Stored data section start

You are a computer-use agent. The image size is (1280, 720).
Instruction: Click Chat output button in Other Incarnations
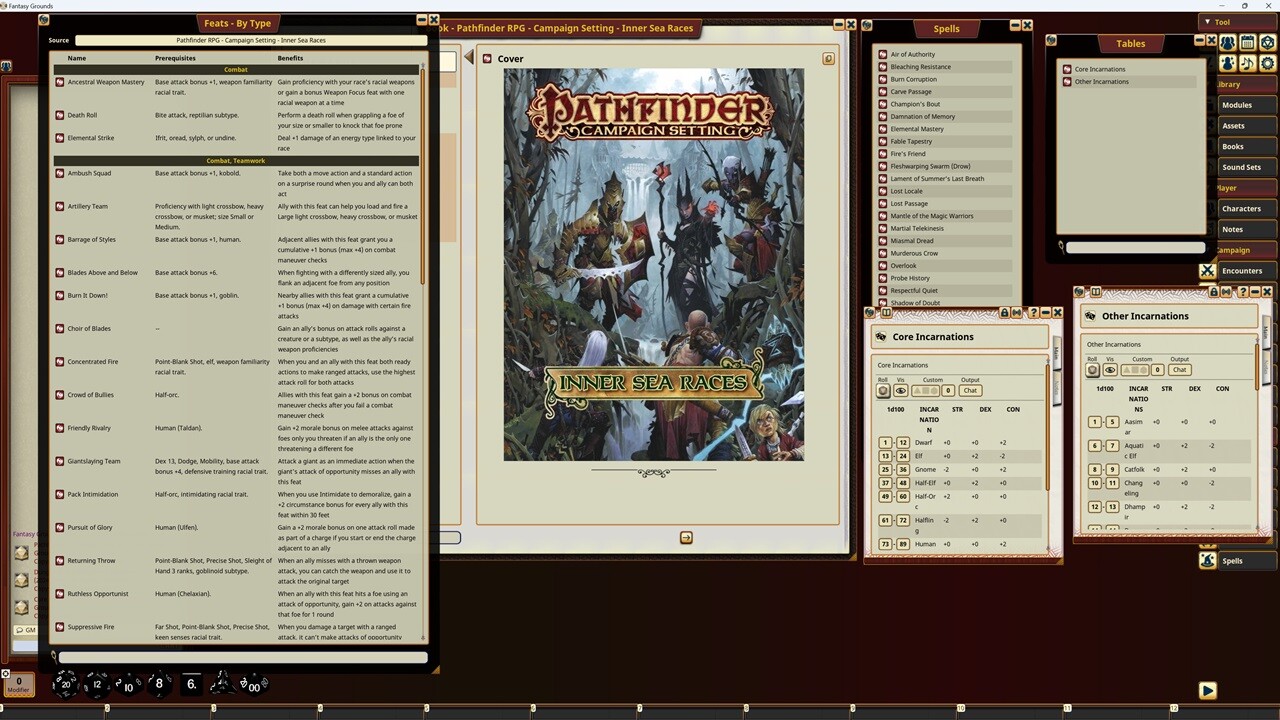pyautogui.click(x=1179, y=370)
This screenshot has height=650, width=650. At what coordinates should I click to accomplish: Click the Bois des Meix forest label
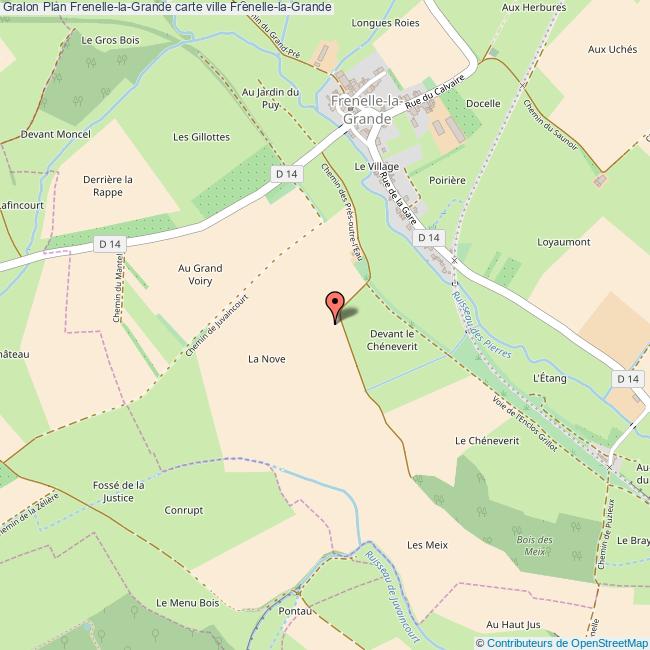click(534, 545)
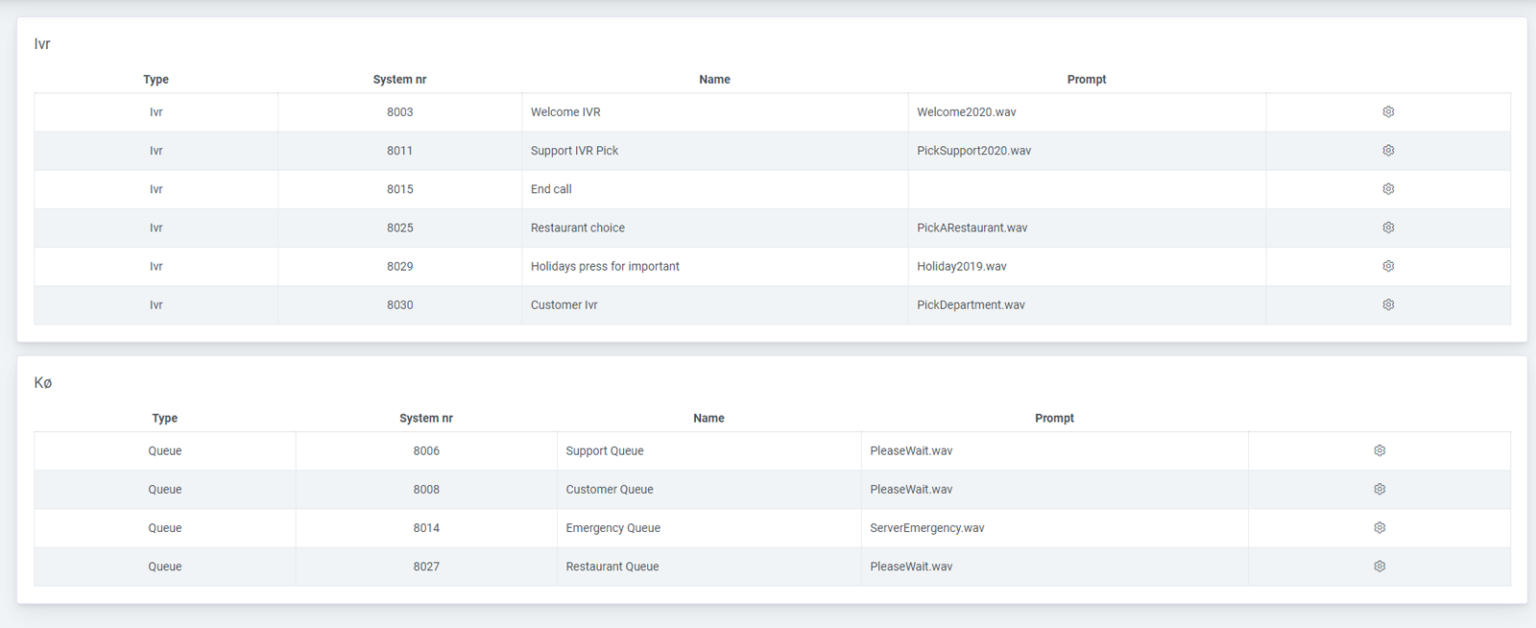Click gear icon for Restaurant choice
The image size is (1536, 628).
coord(1388,228)
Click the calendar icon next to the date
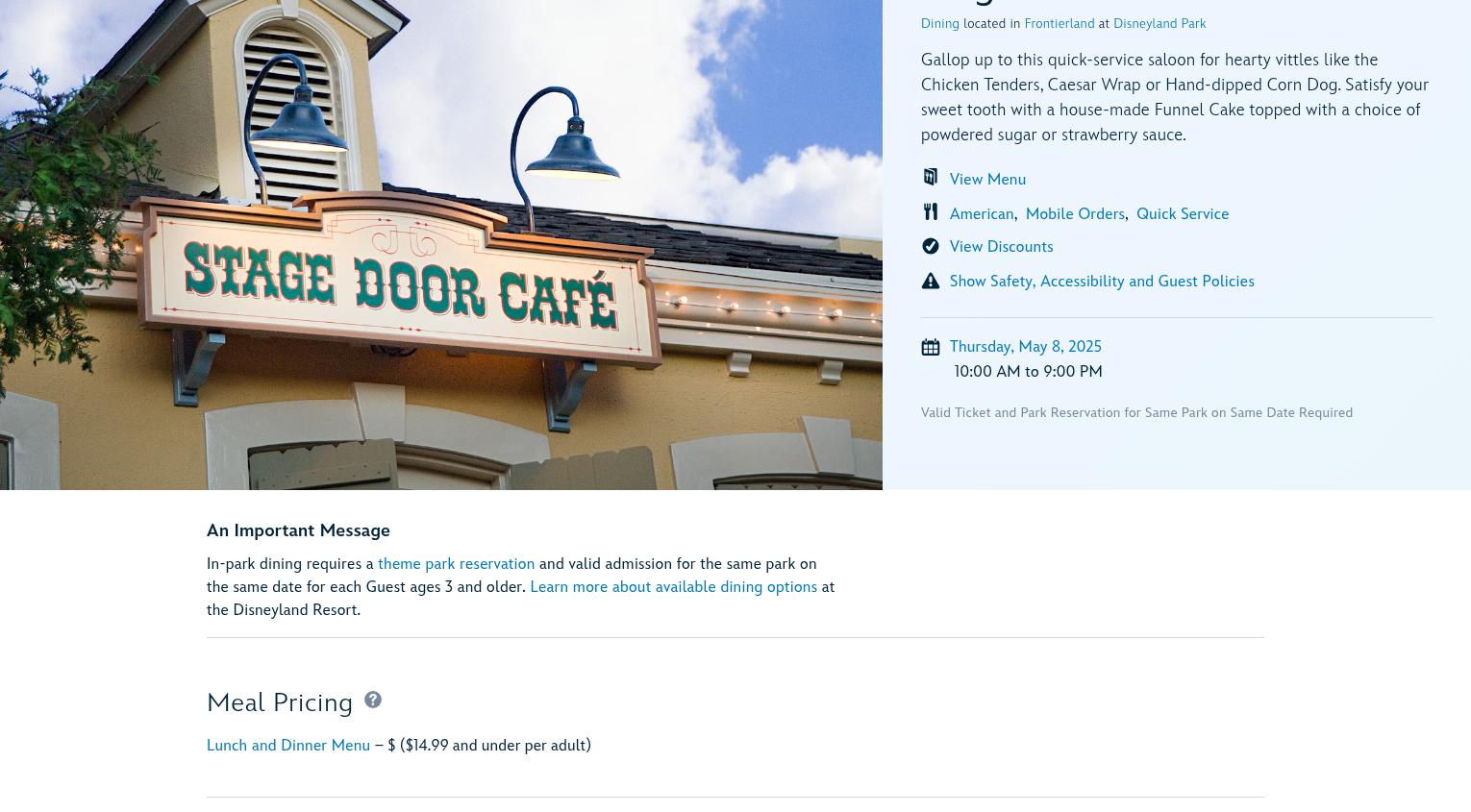 tap(930, 347)
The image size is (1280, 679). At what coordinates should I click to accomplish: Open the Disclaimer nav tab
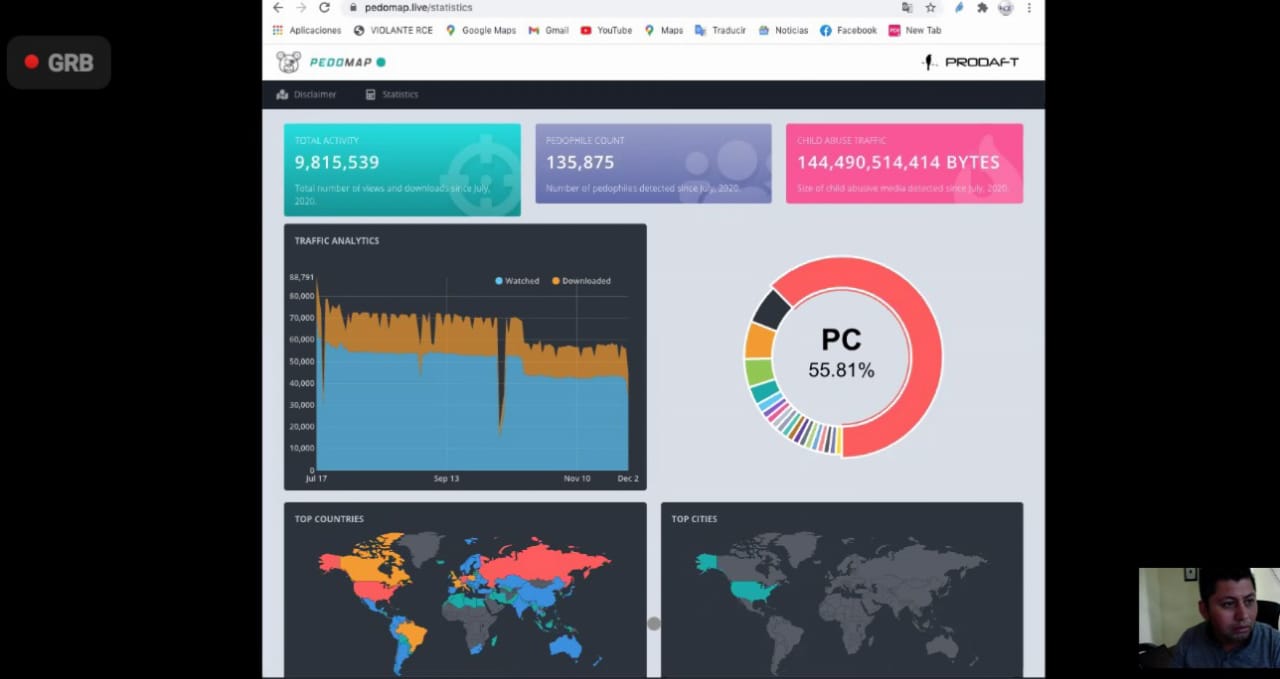click(306, 94)
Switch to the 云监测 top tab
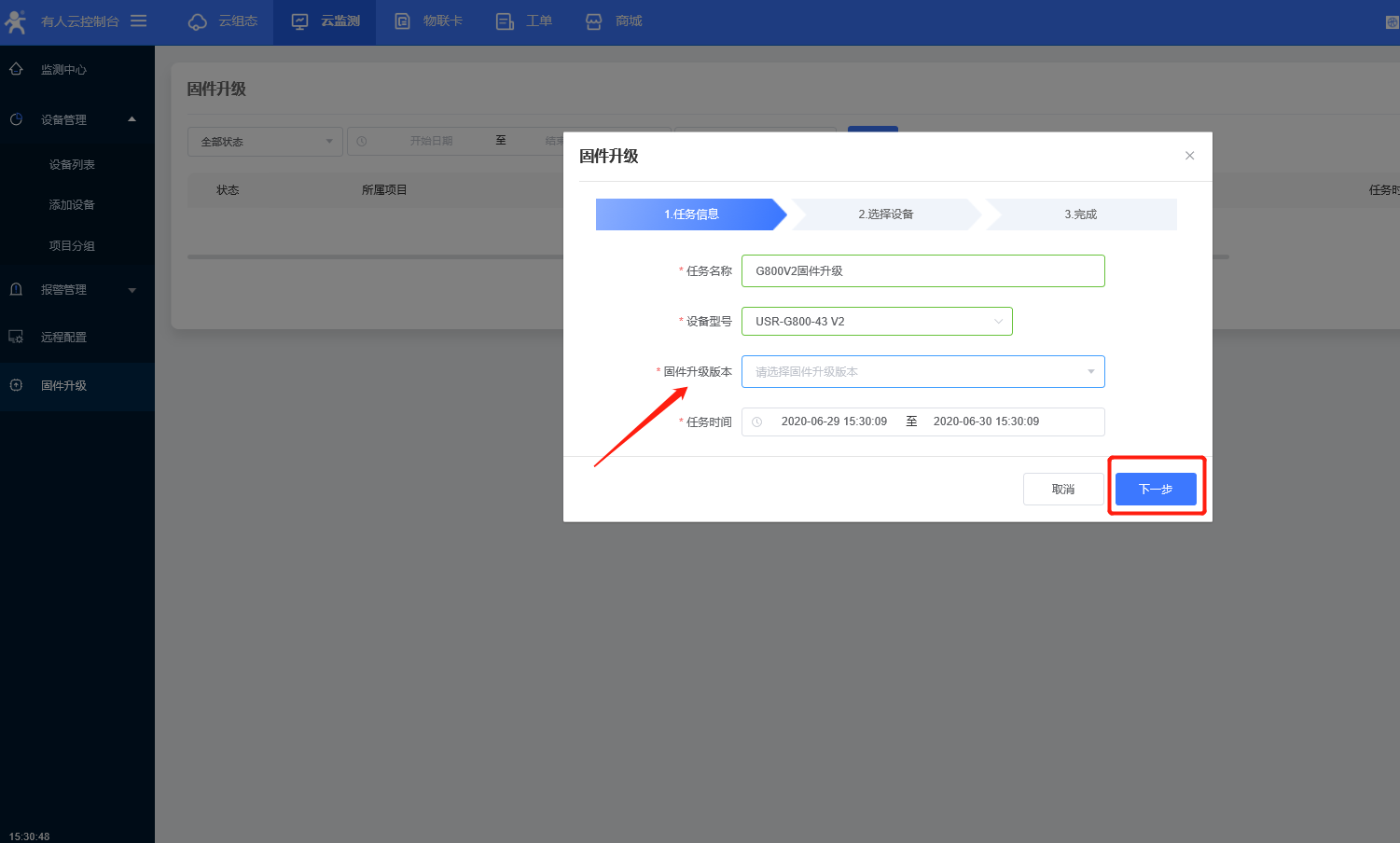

Stored data section end

◆ **Required work**: Return exactly, with no pictures, each line from the one that contains "Click the calendar icon next to the date" through the end of the entries above, both ends included.

◆ **Result for this exercise**:
Click the calendar icon next to the date
 tap(930, 347)
The image size is (1280, 679). At what coordinates should I click to accomplish: Open the Disclaimer nav tab
click(306, 94)
Switch to the 云监测 top tab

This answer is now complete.